** START Input for this task **

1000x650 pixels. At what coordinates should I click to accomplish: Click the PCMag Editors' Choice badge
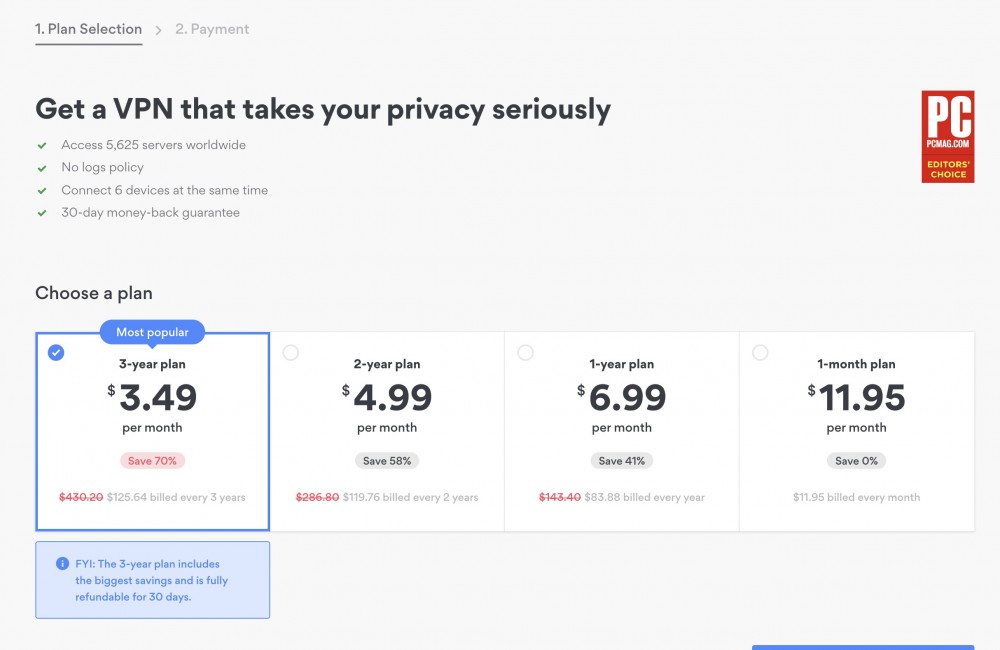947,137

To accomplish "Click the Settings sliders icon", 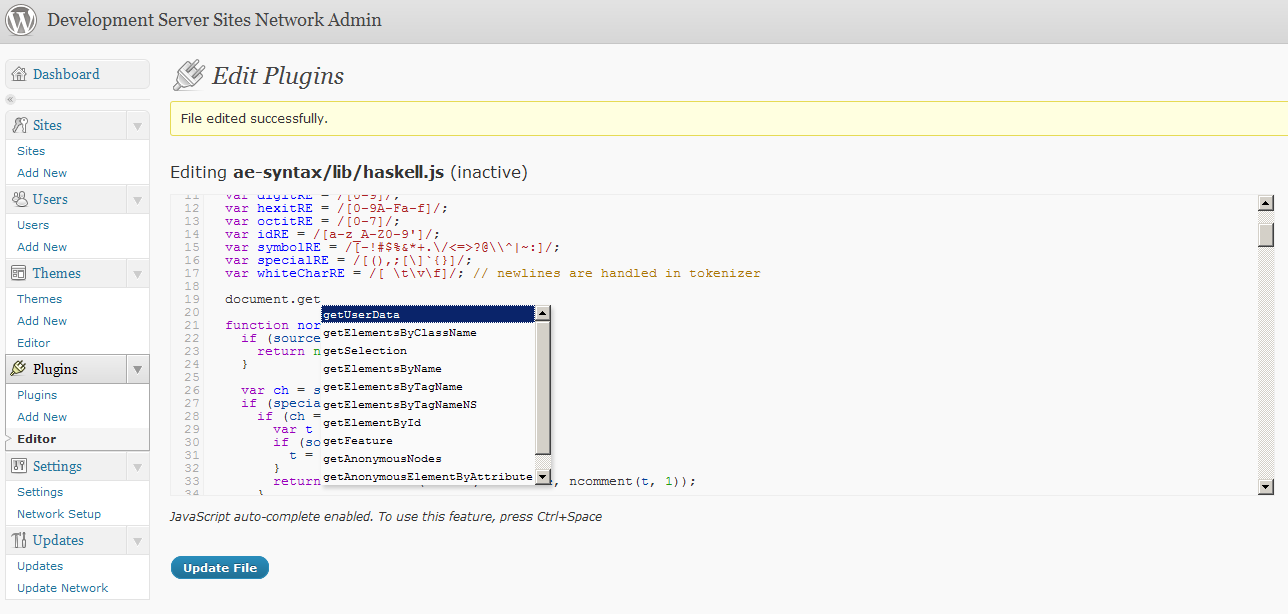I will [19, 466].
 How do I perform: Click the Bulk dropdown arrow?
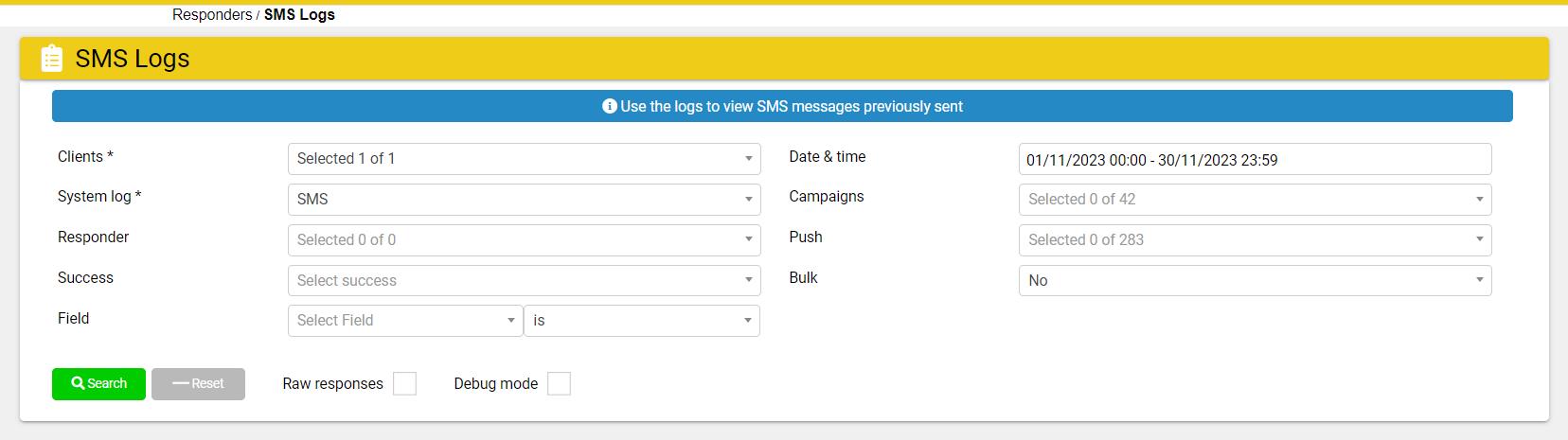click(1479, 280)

** END Input for this task **
** START Input for this task **

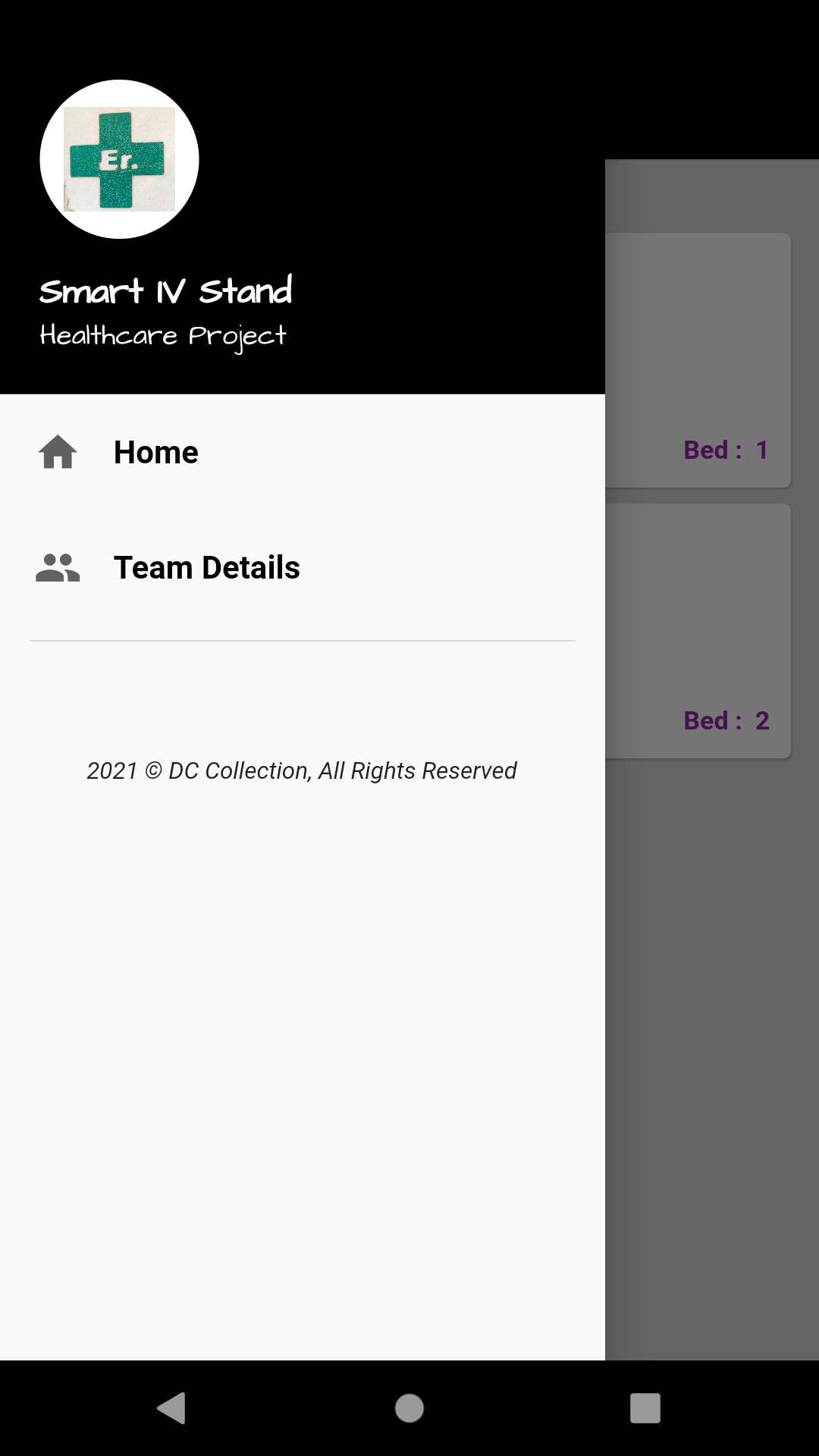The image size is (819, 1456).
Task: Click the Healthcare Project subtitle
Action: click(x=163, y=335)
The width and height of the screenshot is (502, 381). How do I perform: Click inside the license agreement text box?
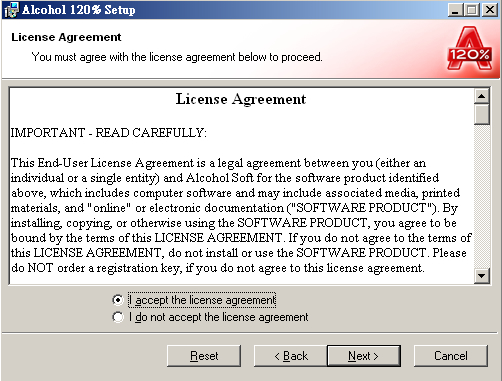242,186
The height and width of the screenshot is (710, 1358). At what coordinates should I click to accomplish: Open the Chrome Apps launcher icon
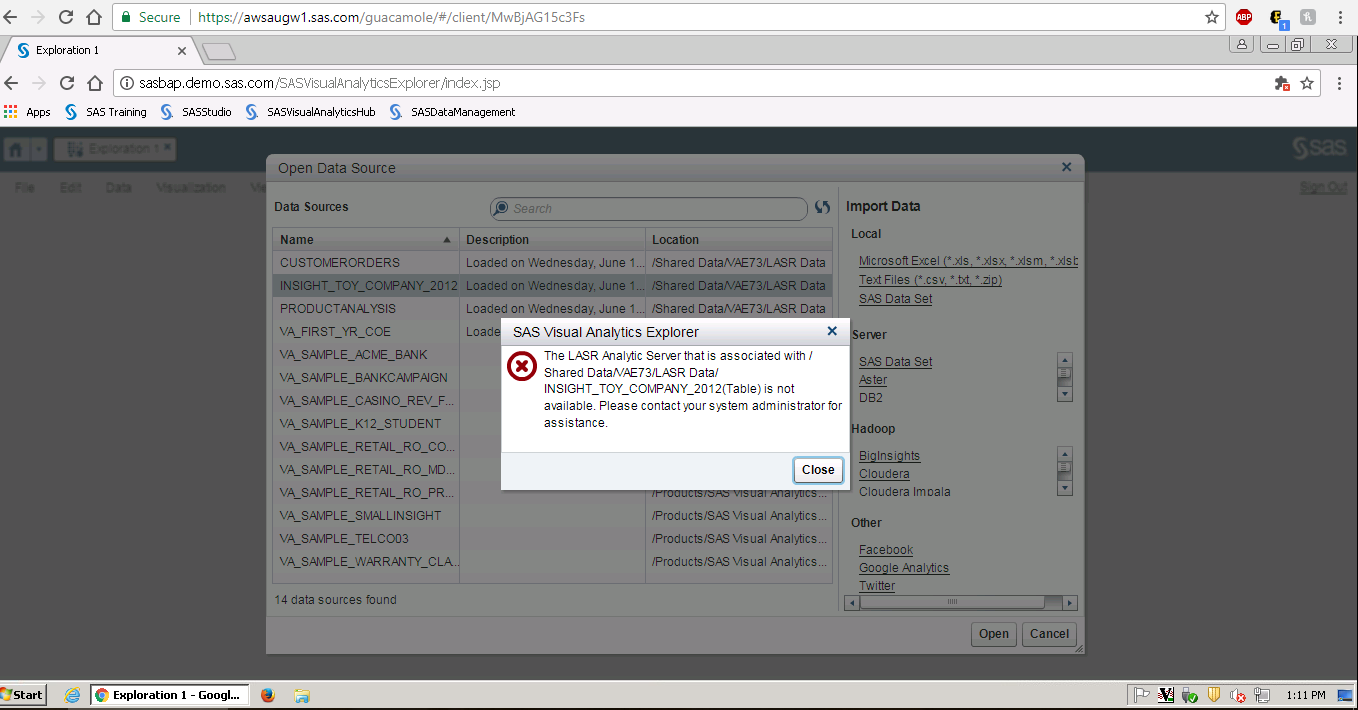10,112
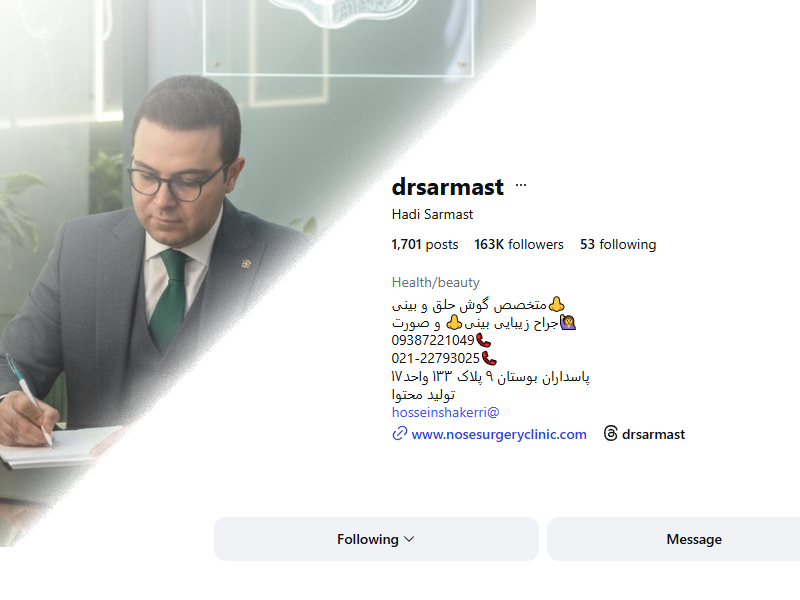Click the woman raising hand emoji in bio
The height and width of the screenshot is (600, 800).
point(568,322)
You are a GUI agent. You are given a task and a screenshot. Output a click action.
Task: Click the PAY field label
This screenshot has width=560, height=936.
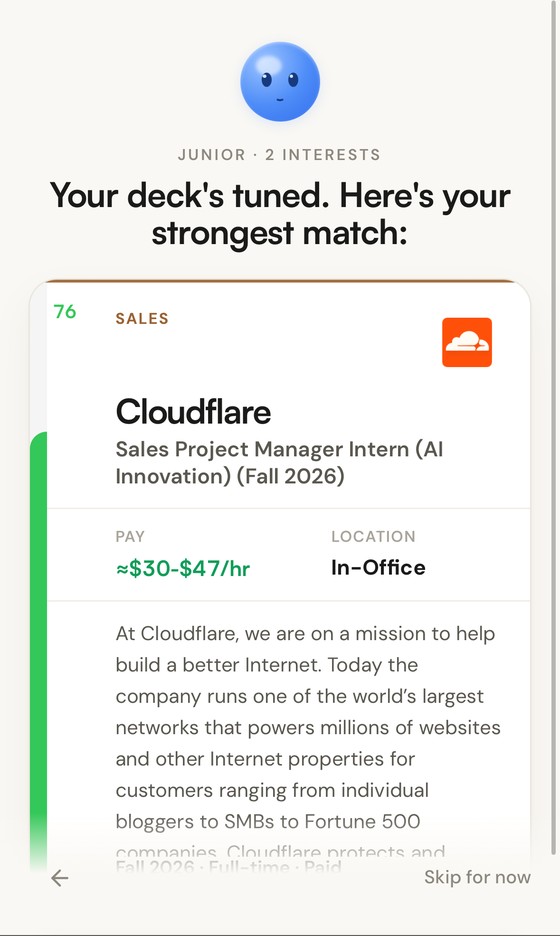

** END Input for this task **
** START Input for this task **

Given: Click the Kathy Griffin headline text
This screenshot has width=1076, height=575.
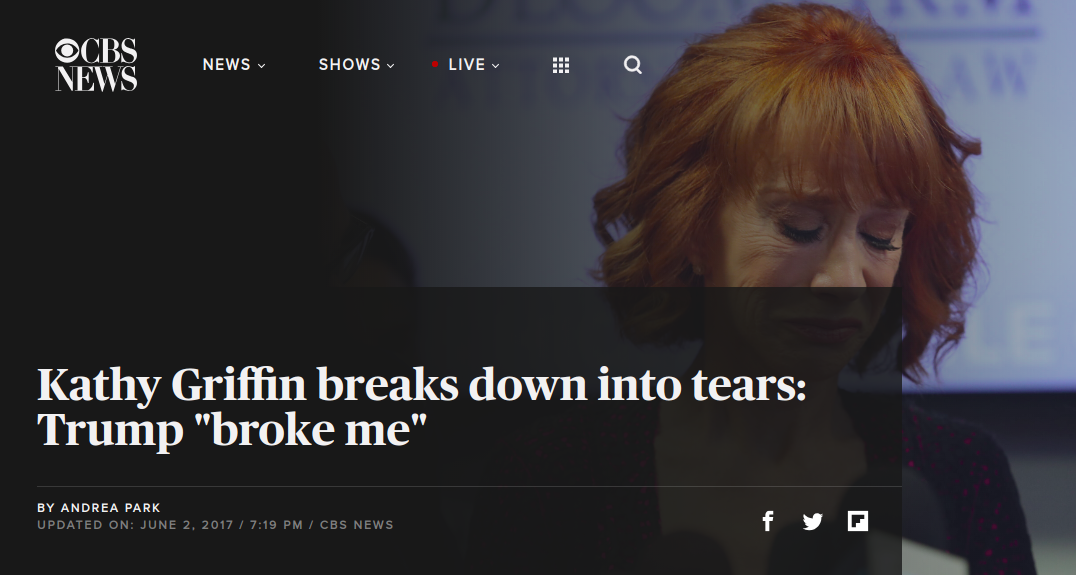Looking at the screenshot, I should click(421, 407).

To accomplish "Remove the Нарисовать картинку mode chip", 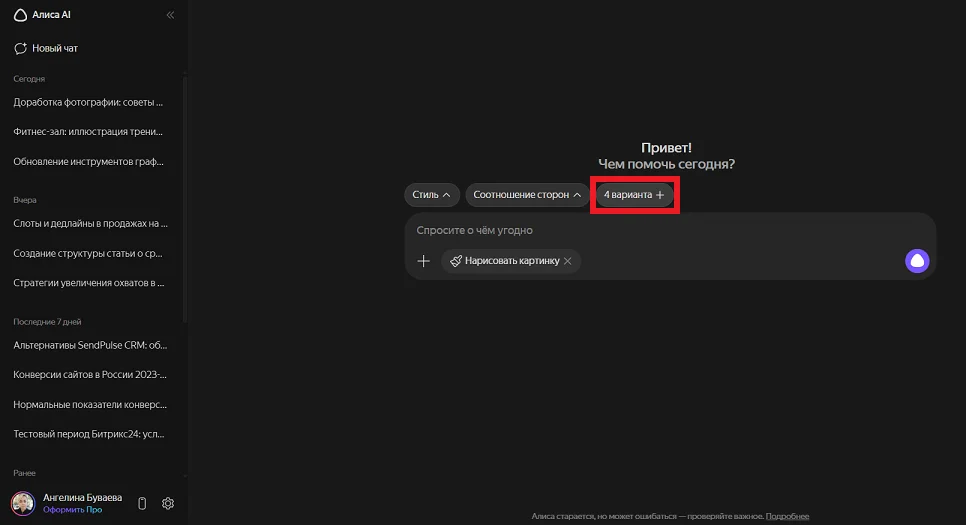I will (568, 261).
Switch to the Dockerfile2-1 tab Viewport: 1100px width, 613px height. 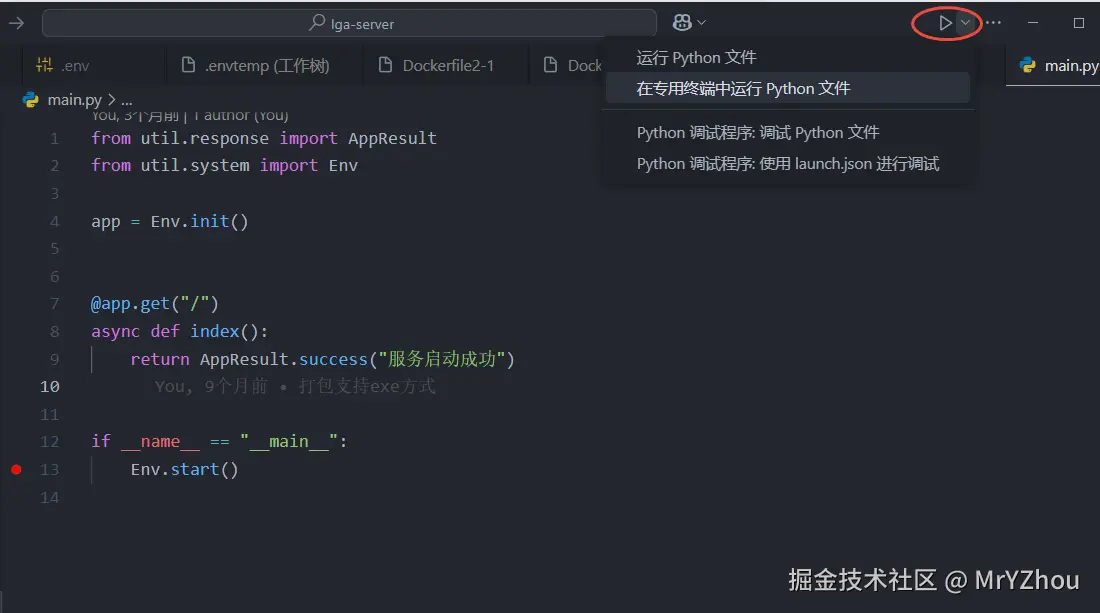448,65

** END Input for this task **

Copy out the lines of the records above word for word, starting at the line that contains "The width and" and ending at the line that contains "This screenshot has width=560, height=936.", including both of those lines. Omit the pictures from your answer.

:: Task solution ::
The width and height of the screenshot is (502, 381). How do I perform: Click inside the license agreement text box?
242,186
The height and width of the screenshot is (710, 1358). At what coordinates should I click to accomplish: Open the Chrome Apps launcher icon
10,112
Click the woman raising hand emoji in bio
The height and width of the screenshot is (600, 800).
point(568,322)
You are a GUI agent. You are given a task and a screenshot. Output a click action.
Task: Click the PAY field label
This screenshot has width=560, height=936.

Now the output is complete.